A generic scenario analysis of end-of-life plastic management: Chemical additives.

J Hazard Mater

Office of Research & Development, US Environmental Protection Agency, Cincinnati, OH 45268, USA.

Published: January 2023

Plastic growing demand and the increment in global plastics production have raised the number of spent plastics, out of which over 90% are either landfilled or incinerated. Both methods for handling spent plastics are susceptible to releasing toxic substances, damaging air, water, soil, organisms, and public health. Improvements to the existing infrastructure for plastics management are needed to limit chemical additive release and exposure resulting from the end-of-life (EoL) stage. This article analyzes the current plastic waste management infrastructure and identifies chemical additive releases through a material flow analysis. Additionally, we performed a facility-level generic scenario analysis of the current U.S. EoL stage of plastic additives to track and estimate their potential migration, releases, and occupational exposure. Potential scenarios were analyzed through sensitivity analysis to examine the merit of increasing recycling rates, using chemical recycling, and implementing additive extraction post-recycling. Our analyses identified that the current state of plastic EoL management possesses high mass flow intensity toward incineration and landfilling.
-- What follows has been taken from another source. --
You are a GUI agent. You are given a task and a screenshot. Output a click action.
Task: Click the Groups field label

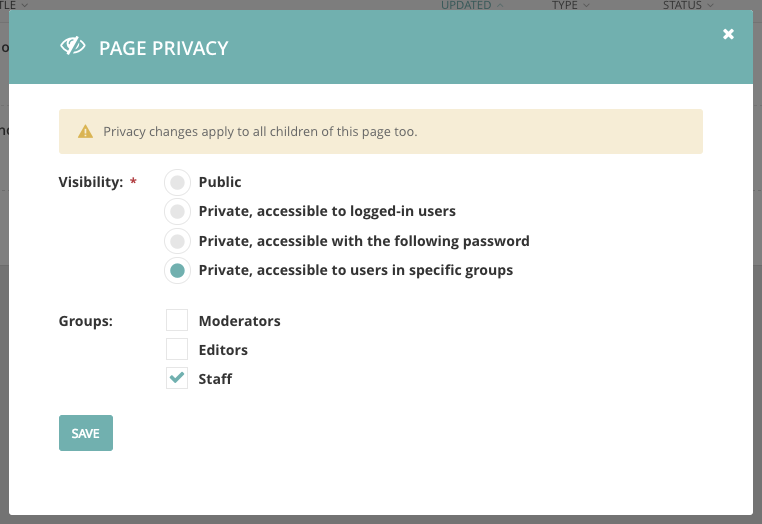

Although maximizing the plastic recycling rate is a reasonably straightforward goal for enhancing material circularity, the conventional mechanical recycling method requires improvement because major chemical additive release and contamination routes act as obstacles to achieving high-quality plastics for future reuse and should be mitigated through chemical recycling and additive extraction. The potential hazards and risks identified in this research create an opportunity to design a safer closed-loop plastic recycling infrastructure to handle additives strategically and support sustainable materials management efforts to transform the US plastic economy from linear to circular.